Conclusions and Observations – Hogsty: a long way to go..is it worth it?
We covered a lot of ground on this trip and fished some of the best locations in the Bahamas, including Long Island, Crooked Island, Rum Cay and San Salvador. We are not jumping to put Hogsty in this category just yet. Admittedly, the fishing was probably off the two days we spent at Hogsty. We know this from talking to others fishing various places like Rum, San Sal, etc those same two days. When the fishing is on, it tends to be good everywhere and when it's off, it's off everywhere.
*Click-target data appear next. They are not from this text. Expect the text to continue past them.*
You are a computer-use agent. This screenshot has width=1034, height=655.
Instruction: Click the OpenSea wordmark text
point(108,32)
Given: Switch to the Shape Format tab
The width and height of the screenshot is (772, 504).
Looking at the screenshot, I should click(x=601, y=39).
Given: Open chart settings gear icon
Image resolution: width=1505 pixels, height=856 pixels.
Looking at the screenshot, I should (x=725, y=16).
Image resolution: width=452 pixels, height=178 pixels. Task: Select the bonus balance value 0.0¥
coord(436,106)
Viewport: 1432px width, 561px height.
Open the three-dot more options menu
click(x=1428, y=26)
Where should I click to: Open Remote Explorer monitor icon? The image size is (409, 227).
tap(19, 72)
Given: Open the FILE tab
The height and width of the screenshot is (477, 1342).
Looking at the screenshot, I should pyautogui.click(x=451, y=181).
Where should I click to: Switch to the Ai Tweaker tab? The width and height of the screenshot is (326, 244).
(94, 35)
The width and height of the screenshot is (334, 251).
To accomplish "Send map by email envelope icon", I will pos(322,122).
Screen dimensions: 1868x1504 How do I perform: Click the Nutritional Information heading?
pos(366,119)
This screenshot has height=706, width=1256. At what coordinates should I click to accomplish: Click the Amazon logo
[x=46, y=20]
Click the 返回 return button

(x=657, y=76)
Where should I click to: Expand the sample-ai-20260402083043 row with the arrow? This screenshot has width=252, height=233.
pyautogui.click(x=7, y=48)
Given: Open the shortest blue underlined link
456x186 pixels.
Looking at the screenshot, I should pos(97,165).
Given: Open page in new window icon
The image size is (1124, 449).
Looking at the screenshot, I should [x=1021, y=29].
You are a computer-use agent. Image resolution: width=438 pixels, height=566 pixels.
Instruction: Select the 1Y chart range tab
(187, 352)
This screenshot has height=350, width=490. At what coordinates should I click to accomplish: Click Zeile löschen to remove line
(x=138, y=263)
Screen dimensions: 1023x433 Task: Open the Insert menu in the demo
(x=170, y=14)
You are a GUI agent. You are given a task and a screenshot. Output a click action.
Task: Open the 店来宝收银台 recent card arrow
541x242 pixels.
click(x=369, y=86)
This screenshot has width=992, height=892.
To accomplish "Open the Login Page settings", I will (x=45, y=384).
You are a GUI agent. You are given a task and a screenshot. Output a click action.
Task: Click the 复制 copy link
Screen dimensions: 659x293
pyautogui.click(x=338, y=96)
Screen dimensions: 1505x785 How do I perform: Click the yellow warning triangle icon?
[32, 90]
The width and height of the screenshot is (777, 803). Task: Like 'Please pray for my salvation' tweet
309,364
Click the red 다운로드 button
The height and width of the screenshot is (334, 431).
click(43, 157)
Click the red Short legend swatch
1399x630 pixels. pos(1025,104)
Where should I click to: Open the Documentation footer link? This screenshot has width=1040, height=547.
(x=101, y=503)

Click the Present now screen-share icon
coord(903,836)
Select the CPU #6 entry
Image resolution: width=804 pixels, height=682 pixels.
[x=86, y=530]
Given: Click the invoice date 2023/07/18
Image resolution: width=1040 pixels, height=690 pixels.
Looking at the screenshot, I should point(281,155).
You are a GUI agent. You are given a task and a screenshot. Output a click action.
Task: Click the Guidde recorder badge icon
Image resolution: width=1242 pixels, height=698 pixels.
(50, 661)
That being said, we didn't see the type of structure off the SE side of Hogsty that we had hoped for. It is unclear whether there is enough pronounced structure to hold pelagics for long periods of time, as is the case in Rum Cay, San Salvador and Long Island. Clearly, the NW point had the most signs of pelagic life and we did have three wahoo bites near the SW corner. We all agreed that the reef was a bit of a let down. It would appear that Hogsty has possibly suffered from over fishing from commercial interests. This is just a guess, but one that is probably worth investigating. The fact that we did not see a single shark in our two days at Hogsty is the most troubling red flag. I never thought I’d say that I was disappointed not to have any shark encounters, but this is clearly not a good indication of the amount of game fish that are living on this reef. Also, we did not see any lobster or conch in our diving. We saw a decent amount of grouper, but again, they were on the smaller side, and no mutton snapper or hog-fish. We must say that there is MUCH that we did not have a chance to explore, especially the inside of the atoll, which undoubtedly may hold grouper, lobster, conch and more of the type of life we had hoped to see. So, our conclusion is that while not rushing to go out of our way to visit, we would like to have a few more more days to really explore the reef in more depth, especially the inside portion.